Real-Time Control for 42-m Telescope

Jan. 20, 2009
World’s largest telescope, the European Extremely Large Telescope (E-ELT), which is now being planned by an organization called the European Southern Observatory

ESO, www.eso.org

National Instruments Corp., NI.com

What’s 42 meters in diameter and needs 3,000 actuators? The answer: The world’s largest telescope, the European Extremely Large Telescope (E-ELT), which is now being planned by an organization called the European Southern Observatory.

Construction on the telescope is expected to begin sometime next year and take seven years to complete. One of the advanced concepts it embodies is the use of adaptive optics to compensate for atmospheric effects and to keep images collimated.

The E-ELT will contain five mirrors. The primary 42-m mirror will actually consist of 984 hexagonal mirrors, each weighing about 330 lb with diameters between 1.5 and 2 m. The hexagonal elements will be tilted under computer control with feedback loops built around 3,000 piezoelectric actuators and 6,000 edge sensors.

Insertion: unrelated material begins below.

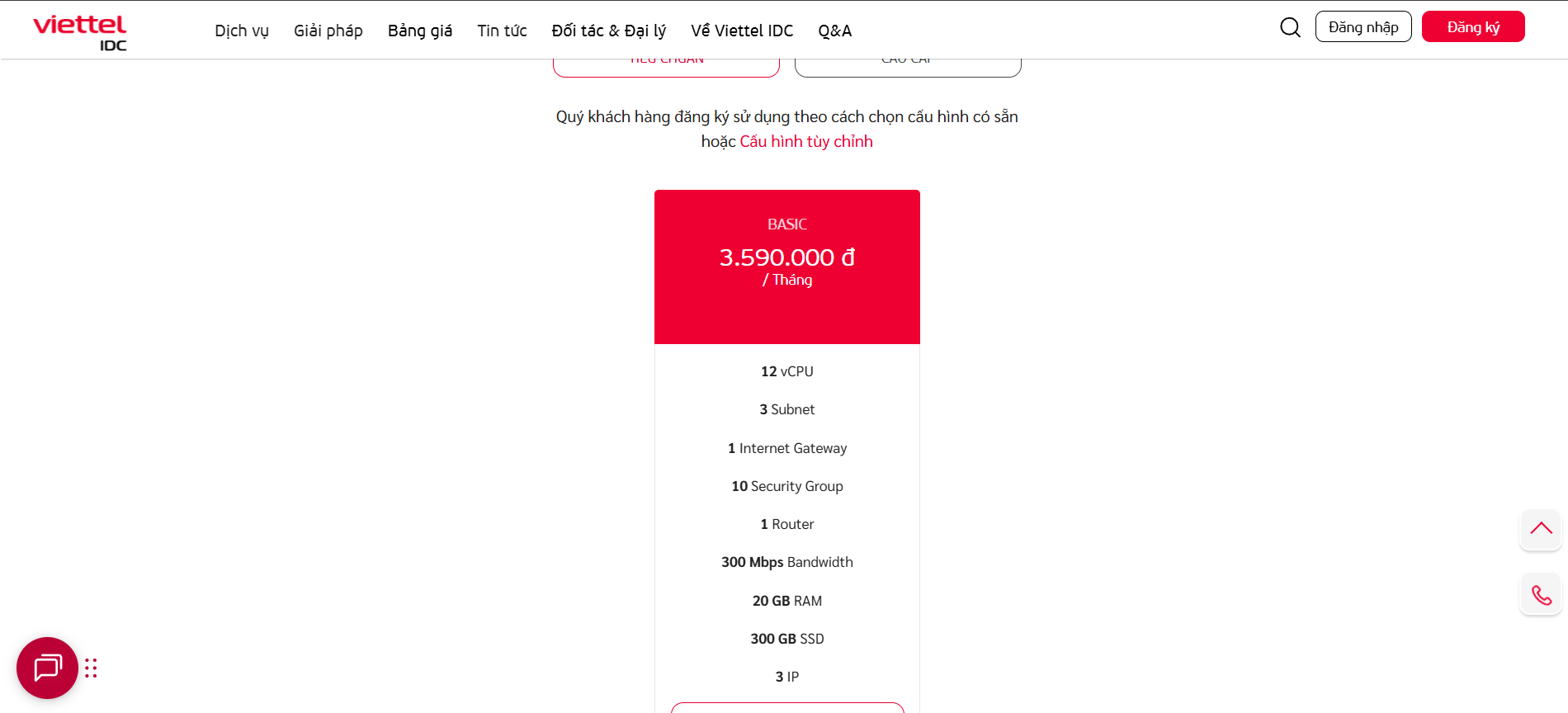Image resolution: width=1568 pixels, height=713 pixels.
Task: Go to the Q&A page
Action: tap(835, 31)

As part of a feasibility study, computer control is being simulated on two Dell Precision T7400 workstations each running LabView Real- Time Modules from National Instruments Corp., Austin, Tex. For each hexagonal element, the software computes a 6,000-vector product array from values corresponding to actuators and sensors. Computations take place at 1-kHz rate. Right now, the computers and software are running hardware-in-the-loop testing.

In the real system, outputs would go to actuators to adjust the mirror.

One of the other four mirrors in the telescope is a 2.5-m in diameter, thin and deformable mirror that helps generate an exit beam for observers. The smaller mirror changes shape to correct for wavefront distortions that arise because of atmospheric effects. This mirror will incorporate 5,000 piezoelectric actuators and several thousand wavefront sensors. It is part of a configuration of mirrors designed to create a focal plane that is unaberrated regardless of where observers choose to do the viewing.

Currently, the control computations for the smaller mirror run on a 16-blade Dell system with each blade containing eight cores. Control of this mirror represents four 5,000 × 14,000 matrix operations that must get computed at 500 Hz. Another LabView Real-Time module handles this task by dividing computational chores among 128 cores.

The computers involved in primary mirror control also use a time-triggered network feature within the Real-Time modules to exchange data between the control system and the mirror simulator. This should eliminate the non-deterministic qualities of ordinary Ethernet links. The resulting network moves 36 Mbytes/sec in a deterministic way.